Sometimes I look at my life and I marvel at all the blessings, but there are days when I wonder how in the hell I got here. How is it that all the individual choices I made - most of them small - got me here.
Yesterday I learned that the puppy we adopted has some sort of parasite - one that is common to animal shelters - and it's transferable to other pets and humans. I spent the next half hour on the phone making arrangements to bring the cats in for check ups, picked up a pizza and dropped it off, called the cat vet and asked them to fax over their health records to the puppy's vet (and the vet that was going to see the cats today), called the puppy vet to confirm that the cat vet would be faxing paperwork, and went to the grocery store to pick up crackers and ginger ale.

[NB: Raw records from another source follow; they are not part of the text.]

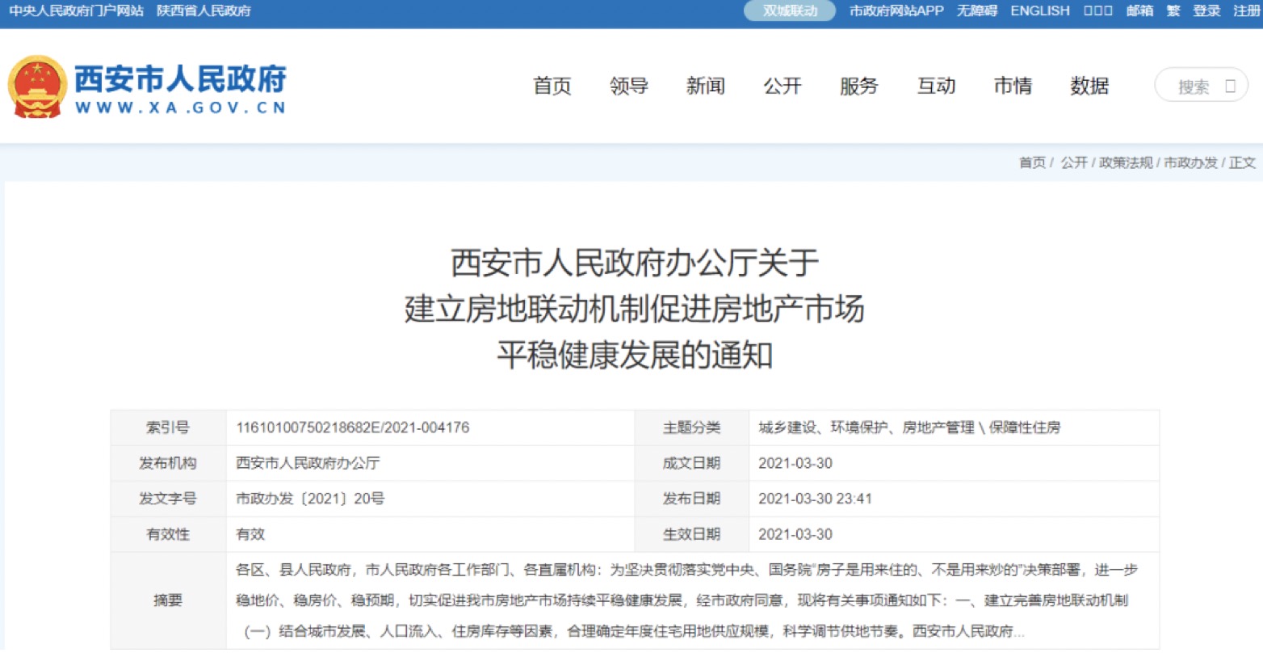
Task: Click the national emblem logo icon
Action: tap(36, 86)
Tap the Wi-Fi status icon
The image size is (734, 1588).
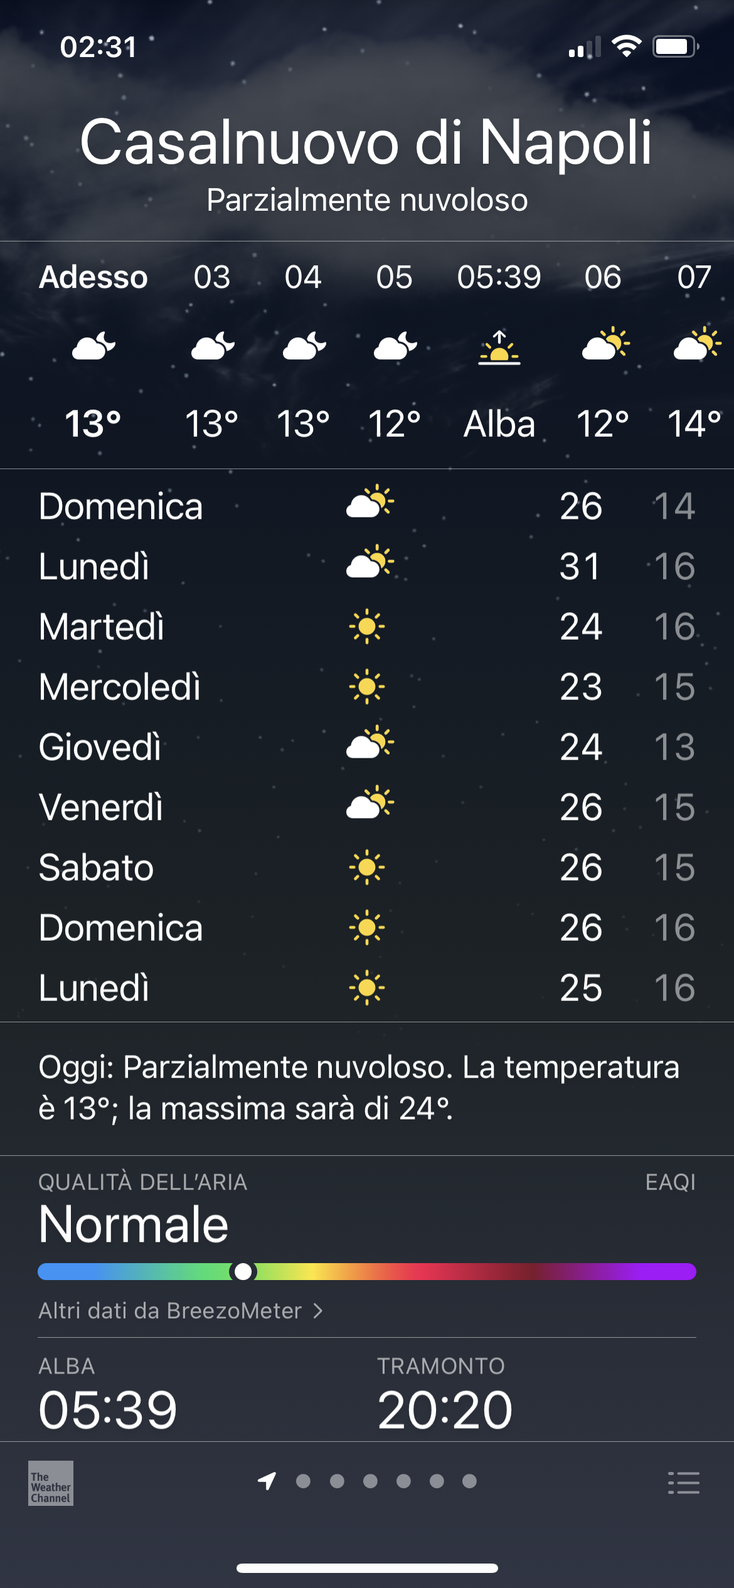pos(626,46)

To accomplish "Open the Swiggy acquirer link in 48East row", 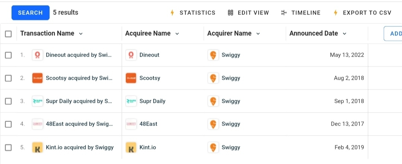I will click(x=231, y=124).
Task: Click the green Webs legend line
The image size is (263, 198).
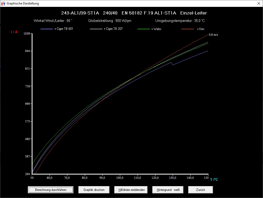Action: point(144,29)
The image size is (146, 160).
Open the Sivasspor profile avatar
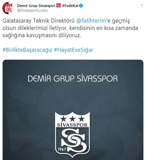tap(8, 8)
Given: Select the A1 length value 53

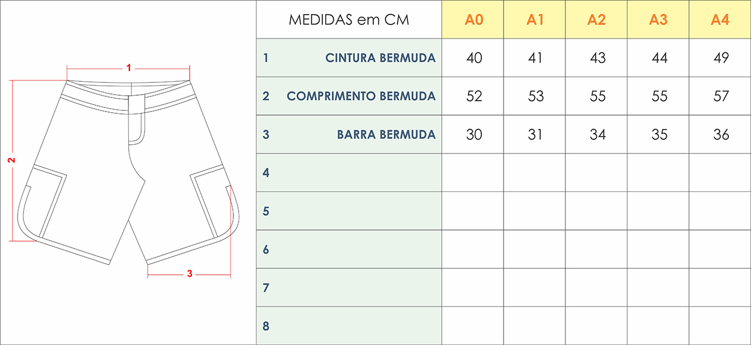Looking at the screenshot, I should (536, 96).
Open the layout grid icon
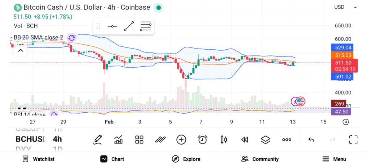The height and width of the screenshot is (167, 370). click(x=139, y=139)
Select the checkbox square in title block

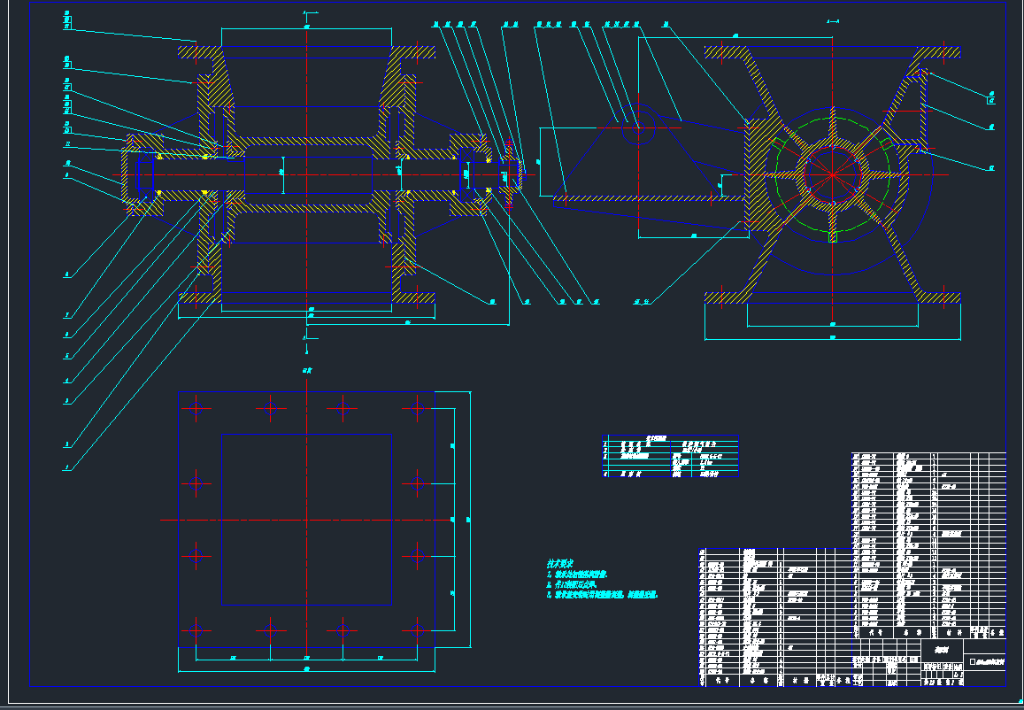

Nevermind that I was still sick with a cold that I had been fighting.
Today, after putting in a loooong day at work where I made decisions, took the blame for some things, and listened to people complain, bitch, and moan, I came home to a very loud house. One where 2 animals were chasing each other around the house, the lights on every room were on, one child was arguing with the grown up, and the other child was crying about how he got reprimanded for talking back. I swear I was going to leave and never come back the moment I put the key into the door. I marvel how I got here in the first place. How is it that some small decisions have made my life this way? * sigh * I can hear the adult human yelling about something in the basement. Sometimes I'm thinking that I'm done. I'm just DONE.